Everyone is entitled to his own opinion, but not to his own facts.
--Daniel Patrick Moynihan

August 30, 2012

Unfit Running Mates


By David K. Shipler

Only once since Ronald Reagan chose George H. W. Bush as his running mate in 1980 have Republicans picked a vice presidential candidate who was qualified to step into the Oval Office if necessary. He was Jack Kemp, former Housing Secretary, who ran with Bob Dole in 1996, a smart and solid man who could have been a decent president.

With all the rest, the Republicans have exposed the country to a high-stakes gamble with very bad odds. In 1988, Bush selected Dan Quayle, an inexperienced senator whose perpetual deer-caught-in-the-headlights look made him seem less than intellectually capable. He was a lightweight vice president who only recently, in cogent criticism of his party’s swing to the hard right, has shown the good sense he would have needed as president.
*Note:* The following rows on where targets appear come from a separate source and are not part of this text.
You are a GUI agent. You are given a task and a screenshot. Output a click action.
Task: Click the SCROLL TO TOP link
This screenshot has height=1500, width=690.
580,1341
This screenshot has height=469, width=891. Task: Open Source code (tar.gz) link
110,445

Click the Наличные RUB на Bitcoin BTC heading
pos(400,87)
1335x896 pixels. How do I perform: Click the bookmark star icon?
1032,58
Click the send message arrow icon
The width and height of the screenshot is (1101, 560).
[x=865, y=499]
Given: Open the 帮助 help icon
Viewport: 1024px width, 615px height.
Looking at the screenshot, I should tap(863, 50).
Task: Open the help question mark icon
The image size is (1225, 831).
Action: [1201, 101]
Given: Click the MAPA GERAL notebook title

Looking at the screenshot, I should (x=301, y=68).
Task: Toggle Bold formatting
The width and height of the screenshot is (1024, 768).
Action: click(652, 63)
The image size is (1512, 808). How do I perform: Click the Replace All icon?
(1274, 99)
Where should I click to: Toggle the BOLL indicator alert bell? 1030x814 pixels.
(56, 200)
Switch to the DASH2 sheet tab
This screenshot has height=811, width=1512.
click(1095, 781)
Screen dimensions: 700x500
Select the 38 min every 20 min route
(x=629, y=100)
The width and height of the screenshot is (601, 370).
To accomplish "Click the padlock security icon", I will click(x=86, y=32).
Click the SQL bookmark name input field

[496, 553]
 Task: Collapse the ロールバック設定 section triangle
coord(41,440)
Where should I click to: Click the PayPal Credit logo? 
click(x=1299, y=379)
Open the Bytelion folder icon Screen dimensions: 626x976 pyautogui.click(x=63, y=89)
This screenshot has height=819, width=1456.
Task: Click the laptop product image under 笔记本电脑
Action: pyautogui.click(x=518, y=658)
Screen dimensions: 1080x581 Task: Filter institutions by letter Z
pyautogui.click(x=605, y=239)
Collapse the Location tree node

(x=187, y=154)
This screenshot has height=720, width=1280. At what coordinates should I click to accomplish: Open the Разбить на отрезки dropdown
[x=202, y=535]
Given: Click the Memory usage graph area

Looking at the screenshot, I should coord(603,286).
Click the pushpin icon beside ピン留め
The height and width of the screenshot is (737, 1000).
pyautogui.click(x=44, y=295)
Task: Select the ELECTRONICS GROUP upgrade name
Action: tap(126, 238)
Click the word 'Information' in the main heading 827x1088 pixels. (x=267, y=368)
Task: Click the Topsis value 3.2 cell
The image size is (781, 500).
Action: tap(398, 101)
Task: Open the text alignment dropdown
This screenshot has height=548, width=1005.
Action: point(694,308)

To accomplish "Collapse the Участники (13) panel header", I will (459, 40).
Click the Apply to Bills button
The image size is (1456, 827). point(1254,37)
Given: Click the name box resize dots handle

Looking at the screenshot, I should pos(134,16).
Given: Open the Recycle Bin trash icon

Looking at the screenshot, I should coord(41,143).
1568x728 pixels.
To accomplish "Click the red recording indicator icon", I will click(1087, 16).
Dick Cheney, Vice President under George W. Bush, displayed such contempt for the Constitution’s protections of individual rights after 9/11 that, as a president unrestrained, he would have damaged the country’s structure of liberty even more extensively than Bush allowed him to do. (One Cheney gambit, which Bush rejected, was to knock down a pillar of American freedom by sending the Army in pursuit of a hapless so-called “sleeper cell” of wannabe terrorists in upstate New York. They were duly prosecuted by the civilian system.) Much of Cheney’s legacy has persisted under Obama.